>> start Document segment

Norman Ohler: Hitler, Nazis, Drugs, WW2, Blitzkrieg, LSD, MKUltra & CIA | Lex Fridman Podcast #481
Norman Ohler argues 35 million methamphetamine doses enabled the 1940 Blitzkrieg, and that Hitler’s drug addiction explains his military deterioration as the war progressed.
- The Wehrmacht distributed 35 million Pervitin (methamphetamine) doses before the May 1940 French campaign; the Ardennes push required 3 days and nights without stopping.
- Rommel’s division drove tanks through sleeping French troops at night — the French had a mandated 3/4 liter of red wine per soldier per day; the Germans were on meth.
- The Nazi Navy ran human drug experiments at Sachsenhausen concentration camp, testing meth-cocaine combinations in chewing gum to keep submarine crews awake for seven days.
- Historian Hans Mommsen told Ohler that Hitler’s drug addiction is the ‘missing link’ explaining his shift from effective early-war decisions to catastrophic late-war ones.
- Israeli scholars argue Moses hallucinated the burning bush: Egyptian acacia (which grows in the Sinai) contains DMT, and the Biblical passage repeatedly mentions acacia near the event.

>> end Document segment
>> start Data rows

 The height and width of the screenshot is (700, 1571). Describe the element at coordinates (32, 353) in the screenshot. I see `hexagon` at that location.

>> end Data rows
>> start Data rows

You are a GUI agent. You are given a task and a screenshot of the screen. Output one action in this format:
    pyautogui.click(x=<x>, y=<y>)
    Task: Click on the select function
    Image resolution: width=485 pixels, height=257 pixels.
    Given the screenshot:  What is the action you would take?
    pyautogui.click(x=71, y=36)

>> end Data rows

- Set of tasks:
a – According to the podcast summary, how many Pervitin doses did the Wehrmacht hand out before the May 1940 French campaign?
b – Name every person mentioned in the podcast summary.
c – Extend the podcast summary by adding more bullet points in its style, starting after its final one.

- Responses per task:
a – 35 million doses.

b – Norman Ohler, Hitler, Lex Fridman, Rommel, Hans Mommsen, Moses

c –
- LSD binds to approximately 9 receptor types in the brain versus psilocybin’s 5, making it the more complex molecule and explaining why it works at microgram doses.
- Ohler traces the origin of social hierarchies to beer commercialization by Sumerian temple-states in Uruk, which monetized brewing and concentrated status around it.
- Richard Evans called the book ‘crass and dangerously inaccurate’; Ohler rejects this, noting Nazi genocidal policy predates and is independent of any drug use.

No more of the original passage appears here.